KARACHI: “Can you accept your daughters forcibly being married to Hindu men?” said Rinkle Kumari’s uncle Raj Kumar at a seminar titled ‘Hindus in Pakistan — issues and solutions’ held at the Karachi Press Club here on Sunday.

Calling a little six-year-old girl, Jumna, onto the stage, he said that she along with her 10-year-old sister, Pooja, was also being forced to change religion if the media had not raised their case. “What do children as young as Jumna and Pooja know about Islam and their own religion for that matter that they’d want to convert? This is the height of injustice,” he said.

Jumna’s parents, mother Marju and father Soma, were also present. Soma said that they were residents of Akhtar Colony in Mirpurkhas. “We are poor people. My little girls helped supplement our income by selling clay toys and utensils door to door. On Feb 4 they left home as usual with their basket of toys but didn’t return. We raised alarm. “After several reports in the media about our missing girls it was found that they had been staying with a man named Rajab Pathan. The police of our area later produced them in court as Muslim children. “We were prevented by the police from seeing them, too.

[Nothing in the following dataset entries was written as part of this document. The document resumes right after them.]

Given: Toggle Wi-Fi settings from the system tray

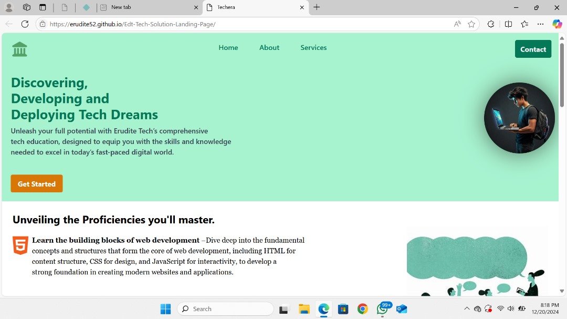Looking at the screenshot, I should 500,308.
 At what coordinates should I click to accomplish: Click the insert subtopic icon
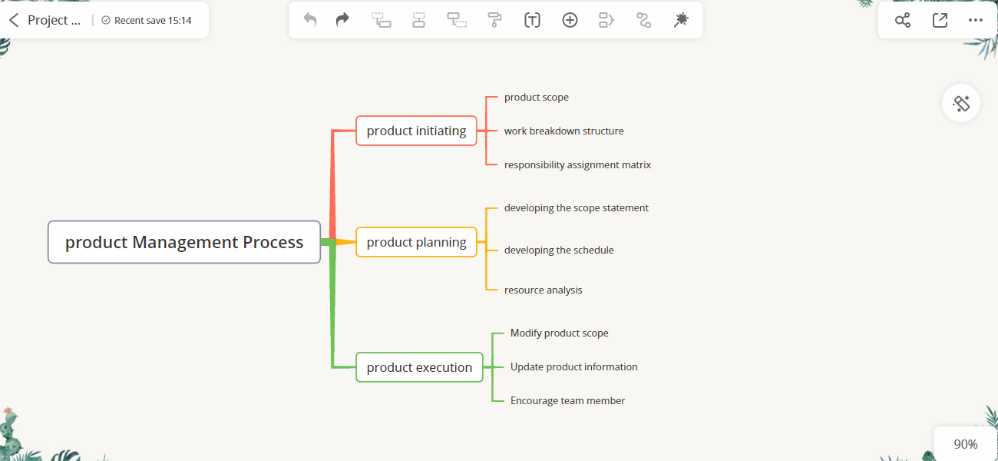coord(457,20)

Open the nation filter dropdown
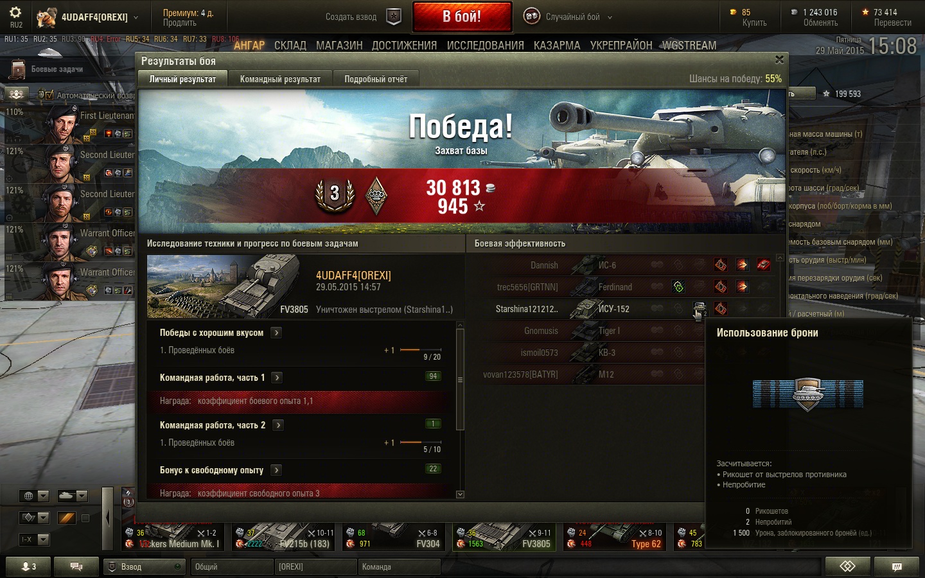tap(34, 496)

“Then the court sent them to a Darul Aman over suspicions they may have been subjected to child abuse at home. Little Jumna has been given back to us now but Pooja is still at the Darul Aman.

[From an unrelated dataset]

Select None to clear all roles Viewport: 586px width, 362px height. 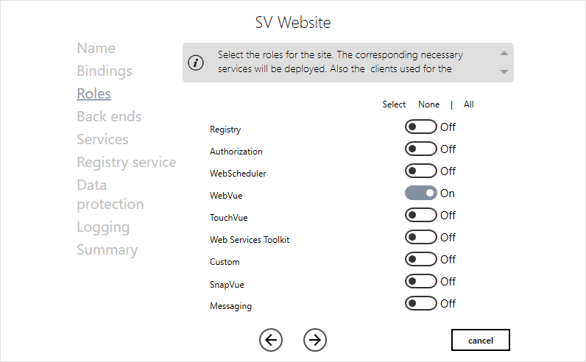coord(428,104)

She seems to have been brainwashed into saying strange things about us. Her mind seems affected by the trauma,” the girls’ father, Soma, wept.

Mr Kishan Chand Parwani, chairman of the All Hindu Rights Organisation, the organisers of the seminar, said that it was sad to see the problems of minorities in Pakistan multiplying instead of decreasing.

“I have served as an MNA in this country five times now and know that the rights of Hindus have never remained a priority here. We came up with the Marriage Act for Hindus but it was never passed by the assembly as the government finished its term. So underage Hindu girls are being forcibly converted to Islam and married to Muslim men.

“Minorities are protected by law everywhere in the world but the Hindu community in Pakistan is facing harassment at every level,” he said.

To prove this point several affectees from Sindh came to narrate their ordeal.

All present on the occasion agreed that people representing them in the assemblies were actually their parties’ yes men.

Politician Dr Riaz Chandio said that they would have had no problems with their daughters converting to Islam if they did so of their own free will. “But we know that this is not so. Rinkle Kumari’s case is before us,” he said.

Former minister Jai Prakash from Quetta said that he had found his party and government supportive to his community. “For instance, an old Hindu temple was falling within the area marked out for the Hingol Dam in Balochistan but the map was changed to avoid destroying it after I raised the issue with government,” he said.

Karamat Ali of the Pakistan Institute of Labour Education and Research said that minorities should make themselves as visible as possible in order for the country to think about them, too. “When you need to go to court to change your name then how can you be changing your religion without any legal proceedings?”

Writer and poet Fahmida Riaz said that she only wanted to thank the Hindu community to finally come on a platform to raise their voice for their rights. “Looting and plundering is going on everywhere but when it happens to members of the Hindu community it is done especially knowing that you won’t fight back. So get up and fight for your rights,” she said.

Former senator Safdar Abbasi said that it was a sad reality that not just Hindu temples but also mosques, Imambargahs and churches were not safe in Pakistan these days.

Iqbal Butt of the Human Rights Commission of Pakistan was of the opinion that one had to raise an issue to be able to solve it.